PARCHEGGIO IN AREA CONDOMINIALE SENZA AUTORIZZAZIONE

Il parcheggio abusivo in un’area condominiale può comportare conseguenze legali configurabili nella violazione di domicilio.

Se parcheggi un veicolo in un’area condominiale senza autorizzazione, stai violando il domicilio altrui. Questo è considerato un reato ai sensi dell’articolo 614 del c.p. Il cortile condominiale infatti, è parte integrante delle abitazioni e rientra nella nozione di domicilio. Anche se è di uso comune a più abitazioni, il diritto di esclusione da quei luoghi spetta a ciascun titolare delle singole abitazioni.
La persistenza nel parcheggiare veicoli in aree comuni condominiali, dopo la revoca dell’autorizzazione, costituisce anche un’altro reato previsto dall’articolo 633 del c.p.

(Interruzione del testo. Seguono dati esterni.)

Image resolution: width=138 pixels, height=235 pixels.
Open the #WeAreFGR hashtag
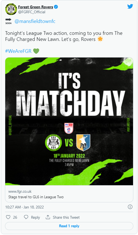tap(18, 51)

Una sentenza importante della Quinta Sezione Penale della Cassazione del 20 luglio 2023, n. 31700, ha stabilito che parcheggiare in maniera abusiva nel cortile condominiale altrui senza autorizzazione è reato. Nel merito, la Suprema Corte ha rigettato la tesi difensiva secondo cui l’invasione di un cortile condominiale non poteva qualificarsi come violazione di domicilio non essendo qualificabile tale spazio antistante all’edificio come abitazione o dimora della vittima. La vicenda processuale segue dunque la sentenza con cui la Corte d’appello aveva confermato la pronuncia emessa in primo grado nei confronti di un uomo che era stato dichiarato colpevole per l’occupazione prolungata dello spazio di un parcheggio condominiale e per il reato di violazione di domicilio. Le prove e le testimonianze sono fondamentali per accertare le responsabilità individuali.